What the exercise asks -> Repeat word for word the opening stretch of the entries, from the first line through the line containing "Select the first radio button in Propriedades".

Collected data
__________________________________________________
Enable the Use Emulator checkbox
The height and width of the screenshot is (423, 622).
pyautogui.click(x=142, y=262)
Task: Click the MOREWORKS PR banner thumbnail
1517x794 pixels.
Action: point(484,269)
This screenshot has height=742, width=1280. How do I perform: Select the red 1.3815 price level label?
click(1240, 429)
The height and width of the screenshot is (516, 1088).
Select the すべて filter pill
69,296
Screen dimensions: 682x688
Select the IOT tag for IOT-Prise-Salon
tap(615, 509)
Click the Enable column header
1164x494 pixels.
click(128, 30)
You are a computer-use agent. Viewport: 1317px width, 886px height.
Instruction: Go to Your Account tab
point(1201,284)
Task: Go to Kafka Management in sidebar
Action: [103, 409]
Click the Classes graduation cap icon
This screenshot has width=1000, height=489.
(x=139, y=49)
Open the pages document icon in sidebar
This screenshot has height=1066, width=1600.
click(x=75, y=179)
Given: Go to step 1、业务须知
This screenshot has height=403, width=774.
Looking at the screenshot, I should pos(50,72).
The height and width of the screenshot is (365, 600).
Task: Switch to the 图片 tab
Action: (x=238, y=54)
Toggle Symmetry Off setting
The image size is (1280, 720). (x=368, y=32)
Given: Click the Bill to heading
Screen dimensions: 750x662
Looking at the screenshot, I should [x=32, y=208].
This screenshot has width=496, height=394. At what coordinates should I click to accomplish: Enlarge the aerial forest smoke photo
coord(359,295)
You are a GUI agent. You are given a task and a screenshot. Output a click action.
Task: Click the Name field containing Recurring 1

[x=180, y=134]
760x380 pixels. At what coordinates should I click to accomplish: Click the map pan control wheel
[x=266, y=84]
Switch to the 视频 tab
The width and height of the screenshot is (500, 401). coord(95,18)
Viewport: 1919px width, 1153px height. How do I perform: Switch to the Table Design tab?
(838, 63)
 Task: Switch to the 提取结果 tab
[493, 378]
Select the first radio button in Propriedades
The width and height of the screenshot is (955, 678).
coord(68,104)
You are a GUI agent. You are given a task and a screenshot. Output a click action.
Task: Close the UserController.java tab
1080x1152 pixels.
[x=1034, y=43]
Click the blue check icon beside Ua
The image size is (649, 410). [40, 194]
__________________________________________________
Answer to this task ->
Enable the Use Emulator checkbox
The height and width of the screenshot is (423, 622).
pyautogui.click(x=142, y=262)
Task: Click the MOREWORKS PR banner thumbnail
1517x794 pixels.
Action: point(484,269)
This screenshot has height=742, width=1280. How do I perform: Select the red 1.3815 price level label?
click(1240, 429)
The height and width of the screenshot is (516, 1088).
Select the すべて filter pill
69,296
Screen dimensions: 682x688
Select the IOT tag for IOT-Prise-Salon
tap(615, 509)
Click the Enable column header
1164x494 pixels.
click(128, 30)
You are a computer-use agent. Viewport: 1317px width, 886px height.
Instruction: Go to Your Account tab
point(1201,284)
Task: Go to Kafka Management in sidebar
Action: [103, 409]
Click the Classes graduation cap icon
This screenshot has width=1000, height=489.
(x=139, y=49)
Open the pages document icon in sidebar
This screenshot has height=1066, width=1600.
click(x=75, y=179)
Given: Go to step 1、业务须知
This screenshot has height=403, width=774.
Looking at the screenshot, I should pos(50,72).
The height and width of the screenshot is (365, 600).
Task: Switch to the 图片 tab
Action: (x=238, y=54)
Toggle Symmetry Off setting
The image size is (1280, 720). (x=368, y=32)
Given: Click the Bill to heading
Screen dimensions: 750x662
Looking at the screenshot, I should [x=32, y=208].
This screenshot has width=496, height=394. At what coordinates should I click to accomplish: Enlarge the aerial forest smoke photo
coord(359,295)
You are a GUI agent. You are given a task and a screenshot. Output a click action.
Task: Click the Name field containing Recurring 1

[x=180, y=134]
760x380 pixels. At what coordinates should I click to accomplish: Click the map pan control wheel
[x=266, y=84]
Switch to the 视频 tab
The width and height of the screenshot is (500, 401). coord(95,18)
Viewport: 1919px width, 1153px height. How do I perform: Switch to the Table Design tab?
(838, 63)
 Task: Switch to the 提取结果 tab
[493, 378]
Select the first radio button in Propriedades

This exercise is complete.